Segment Start: DATASET EXTRACT

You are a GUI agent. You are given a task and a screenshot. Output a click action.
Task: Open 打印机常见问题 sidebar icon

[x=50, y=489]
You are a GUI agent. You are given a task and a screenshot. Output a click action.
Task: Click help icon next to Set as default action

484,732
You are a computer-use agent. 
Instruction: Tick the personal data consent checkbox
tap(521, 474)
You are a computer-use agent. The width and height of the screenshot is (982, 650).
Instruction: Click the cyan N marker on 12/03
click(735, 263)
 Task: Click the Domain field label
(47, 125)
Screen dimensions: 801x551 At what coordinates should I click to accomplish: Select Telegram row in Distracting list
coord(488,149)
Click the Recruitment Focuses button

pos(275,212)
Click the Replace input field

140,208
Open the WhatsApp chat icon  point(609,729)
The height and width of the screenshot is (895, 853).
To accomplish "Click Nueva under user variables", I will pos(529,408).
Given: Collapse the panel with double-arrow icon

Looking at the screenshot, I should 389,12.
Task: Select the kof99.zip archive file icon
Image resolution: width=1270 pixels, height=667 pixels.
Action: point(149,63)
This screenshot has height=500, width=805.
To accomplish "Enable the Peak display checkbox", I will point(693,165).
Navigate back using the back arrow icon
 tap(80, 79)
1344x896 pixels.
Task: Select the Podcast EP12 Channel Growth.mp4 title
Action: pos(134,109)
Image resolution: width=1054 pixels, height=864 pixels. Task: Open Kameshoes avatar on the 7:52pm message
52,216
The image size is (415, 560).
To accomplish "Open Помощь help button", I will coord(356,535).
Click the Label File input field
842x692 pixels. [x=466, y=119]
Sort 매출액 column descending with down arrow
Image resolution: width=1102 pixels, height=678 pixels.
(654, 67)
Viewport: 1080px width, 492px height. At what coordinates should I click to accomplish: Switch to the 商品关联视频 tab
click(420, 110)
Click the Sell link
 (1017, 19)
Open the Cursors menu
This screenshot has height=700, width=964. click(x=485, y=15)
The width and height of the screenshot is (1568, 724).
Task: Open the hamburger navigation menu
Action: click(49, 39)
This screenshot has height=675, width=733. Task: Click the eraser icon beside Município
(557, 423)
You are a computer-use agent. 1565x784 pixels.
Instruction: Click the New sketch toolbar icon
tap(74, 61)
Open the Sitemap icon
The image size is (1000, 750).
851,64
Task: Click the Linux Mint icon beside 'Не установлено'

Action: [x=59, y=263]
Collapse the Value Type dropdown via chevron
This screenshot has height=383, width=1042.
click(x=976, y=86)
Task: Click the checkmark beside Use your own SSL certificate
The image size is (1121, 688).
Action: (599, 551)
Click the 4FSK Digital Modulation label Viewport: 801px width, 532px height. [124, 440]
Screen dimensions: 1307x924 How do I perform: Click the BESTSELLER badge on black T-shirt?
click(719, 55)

Segment End: DATASET EXTRACT

*YOUR INSTRUCTIONS*
Reproduce all entries exactly, leaving each one whole.

*RESPONSE BELOW*
You are a GUI agent. You are given a task and a screenshot. Output a click action.
Task: Open 打印机常见问题 sidebar icon

[x=50, y=489]
You are a GUI agent. You are given a task and a screenshot. Output a click action.
Task: Click help icon next to Set as default action

484,732
You are a computer-use agent. 
Instruction: Tick the personal data consent checkbox
tap(521, 474)
You are a computer-use agent. The width and height of the screenshot is (982, 650).
Instruction: Click the cyan N marker on 12/03
click(735, 263)
 Task: Click the Domain field label
(47, 125)
Screen dimensions: 801x551 At what coordinates should I click to accomplish: Select Telegram row in Distracting list
coord(488,149)
Click the Recruitment Focuses button

pos(275,212)
Click the Replace input field

140,208
Open the WhatsApp chat icon  point(609,729)
The height and width of the screenshot is (895, 853).
To accomplish "Click Nueva under user variables", I will pos(529,408).
Given: Collapse the panel with double-arrow icon

Looking at the screenshot, I should 389,12.
Task: Select the kof99.zip archive file icon
Image resolution: width=1270 pixels, height=667 pixels.
Action: point(149,63)
This screenshot has height=500, width=805.
To accomplish "Enable the Peak display checkbox", I will point(693,165).
Navigate back using the back arrow icon
 tap(80, 79)
1344x896 pixels.
Task: Select the Podcast EP12 Channel Growth.mp4 title
Action: pos(134,109)
Image resolution: width=1054 pixels, height=864 pixels. Task: Open Kameshoes avatar on the 7:52pm message
52,216
The image size is (415, 560).
To accomplish "Open Помощь help button", I will coord(356,535).
Click the Label File input field
842x692 pixels. [x=466, y=119]
Sort 매출액 column descending with down arrow
Image resolution: width=1102 pixels, height=678 pixels.
(654, 67)
Viewport: 1080px width, 492px height. At what coordinates should I click to accomplish: Switch to the 商品关联视频 tab
click(420, 110)
Click the Sell link
 (1017, 19)
Open the Cursors menu
This screenshot has height=700, width=964. click(x=485, y=15)
The width and height of the screenshot is (1568, 724).
Task: Open the hamburger navigation menu
Action: click(49, 39)
This screenshot has height=675, width=733. Task: Click the eraser icon beside Município
(557, 423)
You are a computer-use agent. 1565x784 pixels.
Instruction: Click the New sketch toolbar icon
tap(74, 61)
Open the Sitemap icon
The image size is (1000, 750).
851,64
Task: Click the Linux Mint icon beside 'Не установлено'

Action: [x=59, y=263]
Collapse the Value Type dropdown via chevron
This screenshot has height=383, width=1042.
click(x=976, y=86)
Task: Click the checkmark beside Use your own SSL certificate
The image size is (1121, 688).
Action: (599, 551)
Click the 4FSK Digital Modulation label Viewport: 801px width, 532px height. [124, 440]
Screen dimensions: 1307x924 How do I perform: Click the BESTSELLER badge on black T-shirt?
click(719, 55)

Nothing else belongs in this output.